Philosopher of science Peter Vickers puts forward his take on the recent IAI News standoff between panpsychism and idealism.
It is absolutely accepted that the philosopher should have a great respect for science, as an epistemological endeavour. On the face of it, both science and philosophy search for truth: scientists ask ‘big’ questions such as “Where did human beings ultimately come from?”, and philosophers similarly ask ‘big’ questions such as “What is the relationship between the mind and the brain?”. But whereas scientists sometimes actually reach truth (human beings evolved from more primitive mammals, which themselves evolved from amphibians, etc.), philosophers seemingly never do, and are doomed to forever go round in circles.

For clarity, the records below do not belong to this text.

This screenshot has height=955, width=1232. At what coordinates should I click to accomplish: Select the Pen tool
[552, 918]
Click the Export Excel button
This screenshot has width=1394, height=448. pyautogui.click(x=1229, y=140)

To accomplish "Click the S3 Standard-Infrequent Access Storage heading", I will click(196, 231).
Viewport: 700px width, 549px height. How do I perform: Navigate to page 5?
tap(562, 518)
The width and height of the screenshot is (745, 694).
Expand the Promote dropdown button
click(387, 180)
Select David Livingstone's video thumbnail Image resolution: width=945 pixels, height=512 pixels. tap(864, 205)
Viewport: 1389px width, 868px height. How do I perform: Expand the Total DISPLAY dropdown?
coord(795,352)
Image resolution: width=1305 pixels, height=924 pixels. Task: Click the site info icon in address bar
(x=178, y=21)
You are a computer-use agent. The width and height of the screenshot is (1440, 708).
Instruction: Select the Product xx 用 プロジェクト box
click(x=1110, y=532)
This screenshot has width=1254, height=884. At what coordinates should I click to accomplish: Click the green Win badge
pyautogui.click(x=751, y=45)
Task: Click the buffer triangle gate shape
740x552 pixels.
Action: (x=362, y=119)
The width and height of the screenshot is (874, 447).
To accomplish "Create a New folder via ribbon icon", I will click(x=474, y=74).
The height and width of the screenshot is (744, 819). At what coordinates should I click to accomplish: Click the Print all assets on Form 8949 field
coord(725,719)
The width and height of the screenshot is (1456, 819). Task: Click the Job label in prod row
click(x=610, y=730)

Looking back at the history of philosophy, it is usual to speak of ‘fashions’; for example, when we ask about the relationship between mind and matter, there was a time when dualism was in fashion, a time when idealism was in fashion, and another time when physicalism was in fashion. More recently, panpsychism is enjoying a great deal of attention. But it would be bold indeed to claim that philosophers are on the way to definitively solving the mind-matter problem, in the way scientists have definitively solved a huge number of epistemological problems. Of course, some Kuhnians would try to push back, saying that science is punctuated by revolutions. But this is a fallacy: only radicals on the fringe think the evolutionary theory of mankind’s origins will one day be overturned in a Kuhnian revolution. Similarly, scientists really do know where stars come from, how viruses and bacteria cause illness, and a hundred other things. (Open questions concerning the details remain, naturally.)